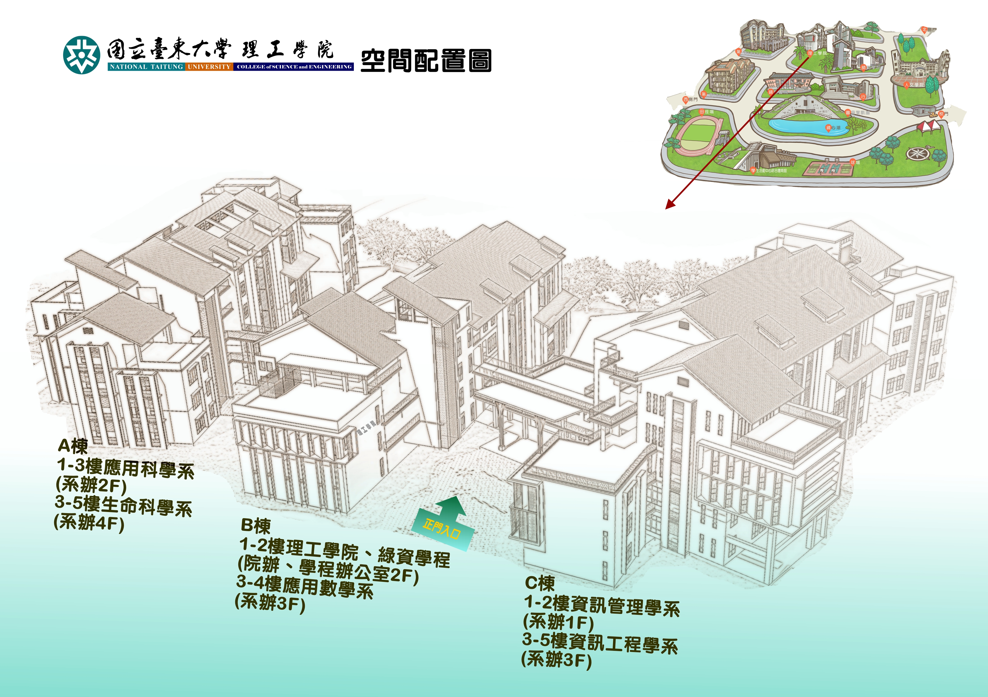Click the 師範學院 location pin
The image size is (988, 697).
coord(863,68)
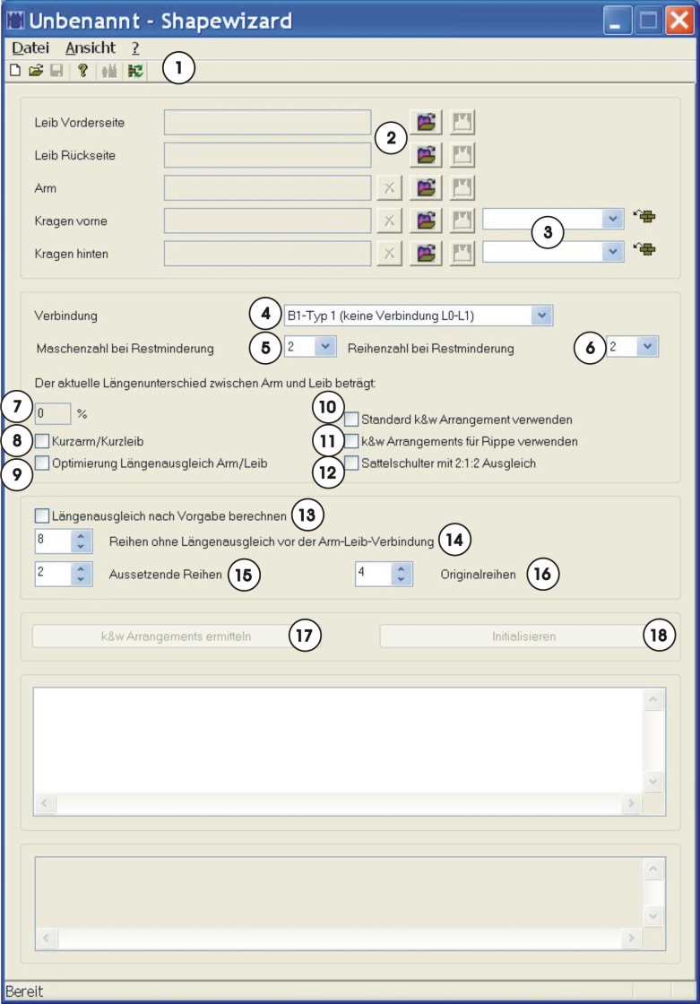
Task: Open file browser for Leib Vorderseite
Action: (x=428, y=122)
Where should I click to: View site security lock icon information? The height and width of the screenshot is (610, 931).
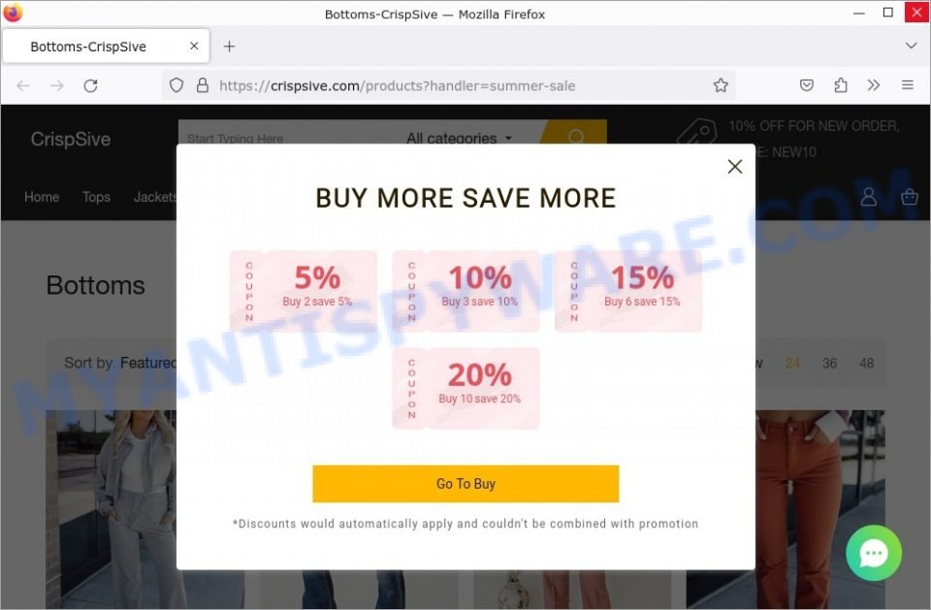(x=203, y=85)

▶ _Aim_: Rewrite all of the material above, substituting "screen capture" for "screenshot" and leaving everything else unchanged. Omit the pictures.

▶ _Output_:
Click the 師範學院 location pin
The image size is (988, 697).
coord(863,68)
Task: Open file browser for Leib Vorderseite
Action: (x=428, y=122)
Where should I click to: View site security lock icon information? The height and width of the screen capture is (610, 931).
(x=203, y=85)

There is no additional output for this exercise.